Set problem A:
Turn every line of the rows under Stored items into a Markdown table with the columns Number and Line, skipping blank lines and leaving the pictures out.

Text to read:
# No-Till Drill for grass



## Vol (Jul 5, 2009)

What kind and type of No-Till drill do you prefer or use for primarily grass type seeds? Things to consider; large and small seed boxes, dependability, user friendly, and maintenance and parts.

Regards, Mike


----------



## springhollowhayfarm (Jan 25, 2011)

Great Plains. I have used Hay Buster a few times, but they break and don't have front colters before openers. I have a Great Plains NT606 (all I could afford) dirll with small seed option, just used it to do 30 acres using Bahia seed and brown top millet. The dirlls are pretty much the same design for 6ft to I think 13ft wide.

The great plains has alot of features, and adjustment to taylor the dirll to the seed and conditions your using and in. I really love the calabartion feature, lets you calabrate the drill for how many lbs per acre of seed before you ever go to feild. Takes all the guess work out of it. Anyway, I like it, pricey new, and hard to find used, was for me anyway, but works for me. I spent all day driving over to Tupelo MS to get mine, closest one I could find.


----------



## Hogleg (Dec 20, 2009)

Here is a list of SWCD locations by county in TN that rent these drills...

http://www.tn.gov/twra/pdfs/tngrassdrills.pdf

John


----------



## Toyes Hill Angus (Dec 21, 2010)

The Great Plains have big, easily accessible boxes. They are easy to set up. ...etc, BUT, if you plan on no filling into corn stalks or other trashy crop I wish you the best of luck. Plug does not begin to describe it, trash will not flow through just push.... its gotta be JD if you want to no till. Bring $, lots of it too. But when the other manufacturers machines will spread soybean seed on top of clay ground the Deere will plant the center of the highway and have proper seed to soil contact. But expensive.


----------



## mlappin (Jun 25, 2009)

Have to agree with Toyes Hill on this. We had a Great Plains no-till drill. Is nothing more than a heavy duty 3 point drill behind a coulter cart. While it does work and is simple to set up, it doesn't really work that well. With the placement of the no-till coulters if you have any kind of rolling or uneven ground, part of the time the coulters will be running way too deep and other times they will be out of the ground.

We are running a Hiniker 30' at the moment for planting beans and if I ever have the chance I'd like to replace it with a John Deere CCS No-till Air drill which basically uses the same planter units as the no till drills.


----------



## Vol (Jul 5, 2009)

Thanks fellas. Used to rent a drill(hayybuster) from local co-op, but they quit handling it because renters kept it inoperable. I would spend half a day trying to get it to work properly. Regards, Mike


----------

Set problem B:
Copy word for word the passage of the forum thread on no-till drills for grass starting at "The Great Plains have" and ending at "contact. But expensive.".

[Stored items]

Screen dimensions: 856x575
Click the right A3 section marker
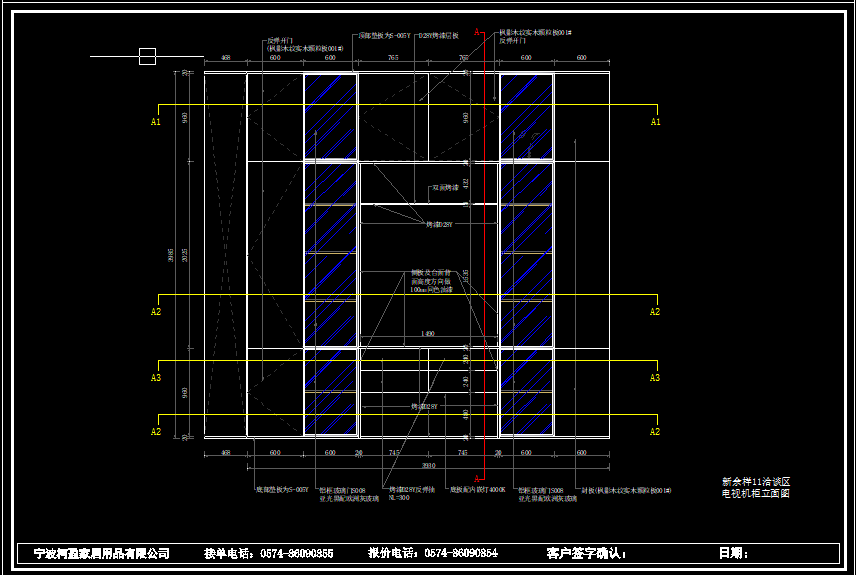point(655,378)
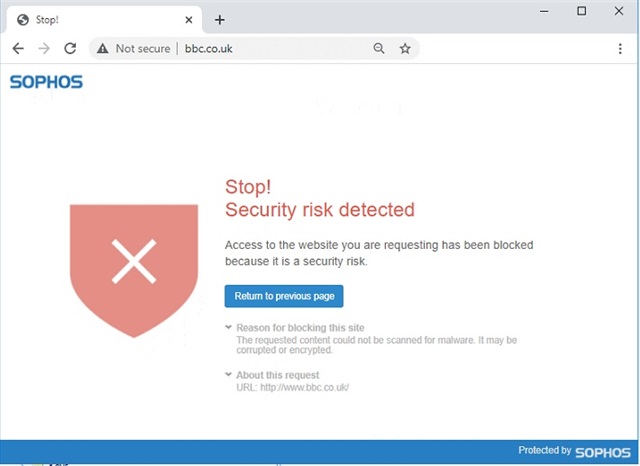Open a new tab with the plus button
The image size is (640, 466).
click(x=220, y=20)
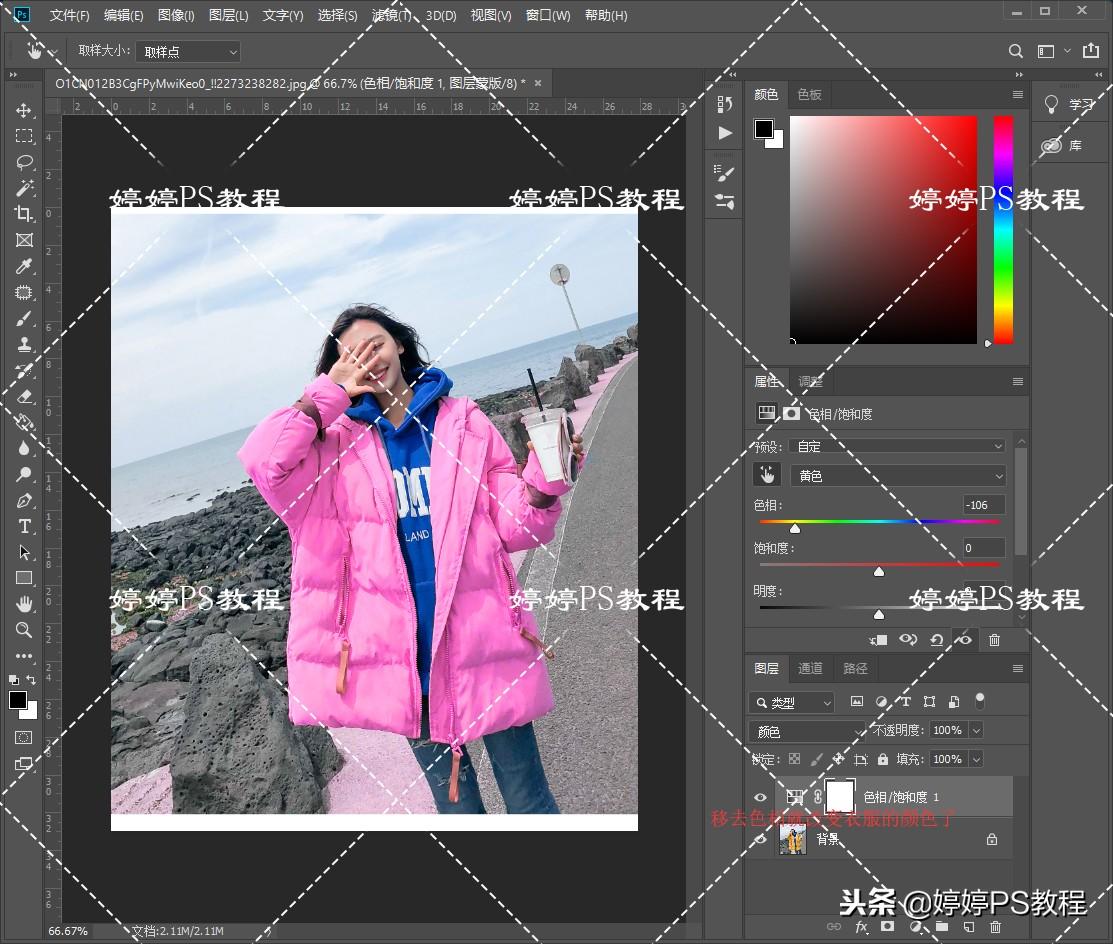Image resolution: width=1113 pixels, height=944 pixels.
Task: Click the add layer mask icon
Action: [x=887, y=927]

Complete answer A:
| Number | Line |
|---|---|
| 1 | Screen dimensions: 856x575 |
| 2 | Click the right A3 section marker |
| 3 | point(655,378) |
| 4 | Open a new tab with the plus button |
| 5 | The image size is (640, 466). |
| 6 | click(x=220, y=20) |
| 7 | Image resolution: width=1113 pixels, height=944 pixels. |
| 8 | Task: Click the add layer mask icon |
| 9 | Action: [x=887, y=927] |

Complete answer B:
The Great Plains have big, easily accessible boxes. They are easy to set up. ...etc, BUT, if you plan on no filling into corn stalks or other trashy crop I wish you the best of luck. Plug does not begin to describe it, trash will not flow through just push.... its gotta be JD if you want to no till. Bring $, lots of it too. But when the other manufacturers machines will spread soybean seed on top of clay ground the Deere will plant the center of the highway and have proper seed to soil contact. But expensive.